Surg Clin North Am. 1990 Apr;70(2):251-66. doi: 10.1016/s0039-6109(16)45080-2.
Portal hypertension results from an interaction of abnormal intrahepatic resistance and increases in portal blood flow. Intrahepatic resistance is probably multifactorial in nature and may include compression of hepatic veins by regenerating nodules, collagen deposition in sinusoids and venules, hepatocyte enlargement, and constriction of sinusoids by contractile myofibroblasts. The increase in splanchnic blood flow observed is incompletely understood, but it may involve circulating vasodilators and alteration in volume and sodium balance. The end result of these interactions is the development of increased portal pressure and portosystemic collaterals, the most important of which are esophageal varices. The rupture of esophageal varices is a devastating complication of portal hypertension. Increased portal pressure is necessary for the development and rupture of varices but apparently not sufficient, because many patients with elevated portal pressures never bleed. Presumably, local factors must be involved. Variceal wall tension is probably the best single descriptor of risk from variceal hemorrhage. The wall-tension formula unites the contributions of portal pressure, varix size, and wall thickness to variceal rupture. Lowering portal pressure, reducing varix size, and supporting varices in scar tissue may all lower the risk of hemorrhage.

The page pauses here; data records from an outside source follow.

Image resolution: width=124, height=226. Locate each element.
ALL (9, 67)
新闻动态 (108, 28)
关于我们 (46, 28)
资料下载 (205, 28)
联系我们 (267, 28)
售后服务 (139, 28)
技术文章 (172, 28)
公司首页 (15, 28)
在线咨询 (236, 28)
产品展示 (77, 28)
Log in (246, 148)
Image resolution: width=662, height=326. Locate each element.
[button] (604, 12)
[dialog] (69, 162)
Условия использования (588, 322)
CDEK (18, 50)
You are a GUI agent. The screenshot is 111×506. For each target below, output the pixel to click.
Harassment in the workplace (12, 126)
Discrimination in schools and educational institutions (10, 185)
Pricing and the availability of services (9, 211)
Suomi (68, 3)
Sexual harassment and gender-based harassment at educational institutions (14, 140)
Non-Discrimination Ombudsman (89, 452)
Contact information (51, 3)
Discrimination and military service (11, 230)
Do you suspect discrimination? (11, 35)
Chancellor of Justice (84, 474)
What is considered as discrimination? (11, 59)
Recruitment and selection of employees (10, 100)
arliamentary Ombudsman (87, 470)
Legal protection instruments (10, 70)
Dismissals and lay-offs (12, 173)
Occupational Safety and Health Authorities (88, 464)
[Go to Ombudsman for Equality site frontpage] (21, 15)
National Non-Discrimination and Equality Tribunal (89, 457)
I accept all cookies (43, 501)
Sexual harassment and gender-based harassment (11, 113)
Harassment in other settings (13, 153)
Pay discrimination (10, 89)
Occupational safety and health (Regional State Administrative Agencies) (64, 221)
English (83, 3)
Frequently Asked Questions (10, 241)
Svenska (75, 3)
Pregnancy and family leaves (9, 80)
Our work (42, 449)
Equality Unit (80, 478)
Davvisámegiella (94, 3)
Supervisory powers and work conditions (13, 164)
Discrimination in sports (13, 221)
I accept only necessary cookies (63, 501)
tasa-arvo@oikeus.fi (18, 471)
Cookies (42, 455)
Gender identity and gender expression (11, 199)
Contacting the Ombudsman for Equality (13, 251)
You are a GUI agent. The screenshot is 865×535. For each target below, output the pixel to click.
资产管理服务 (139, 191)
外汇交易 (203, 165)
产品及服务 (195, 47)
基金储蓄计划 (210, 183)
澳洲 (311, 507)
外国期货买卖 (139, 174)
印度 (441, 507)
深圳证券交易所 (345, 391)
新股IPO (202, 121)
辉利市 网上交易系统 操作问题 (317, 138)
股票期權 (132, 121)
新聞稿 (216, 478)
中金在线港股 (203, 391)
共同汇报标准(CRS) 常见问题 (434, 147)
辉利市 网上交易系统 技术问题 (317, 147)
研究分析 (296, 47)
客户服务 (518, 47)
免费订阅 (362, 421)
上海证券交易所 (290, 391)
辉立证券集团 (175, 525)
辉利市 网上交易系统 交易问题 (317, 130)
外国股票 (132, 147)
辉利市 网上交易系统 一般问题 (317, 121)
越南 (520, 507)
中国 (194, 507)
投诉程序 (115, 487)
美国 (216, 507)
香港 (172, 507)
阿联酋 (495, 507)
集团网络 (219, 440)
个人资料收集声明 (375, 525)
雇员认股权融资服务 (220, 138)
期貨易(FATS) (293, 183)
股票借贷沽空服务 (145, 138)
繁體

门静脉高压是由肝内异常阻力与门静脉血流增加相互作用所致。肝内阻力本质上可能是多因素的,可能包括再生结节对肝静脉的压迫、窦状隙和小静脉内的胶原沉积、肝细胞肿大以及收缩性肌成纤维细胞对窦状隙的收缩。观察到的内脏血流增加尚未完全明确,但可能涉及循环血管扩张剂以及容量和钠平衡的改变。这些相互作用的最终结果是门静脉压力升高和门体侧支循环形成,其中最重要的是食管静脉曲张。食管静脉曲张破裂是门静脉高压的一种严重并发症。门静脉压力升高是静脉曲张形成和破裂所必需的,但显然并不充分,因为许多门静脉压力升高的患者从未出血。据推测,局部因素肯定也参与其中。静脉曲张壁张力可能是静脉曲张出血风险的最佳单一描述指标。壁张力公式综合了门静脉压力、静脉曲张大小和壁厚对静脉曲张破裂的影响。降低门静脉压力、减小静脉曲张大小以及在瘢痕组织中支撑静脉曲张均可能降低出血风险。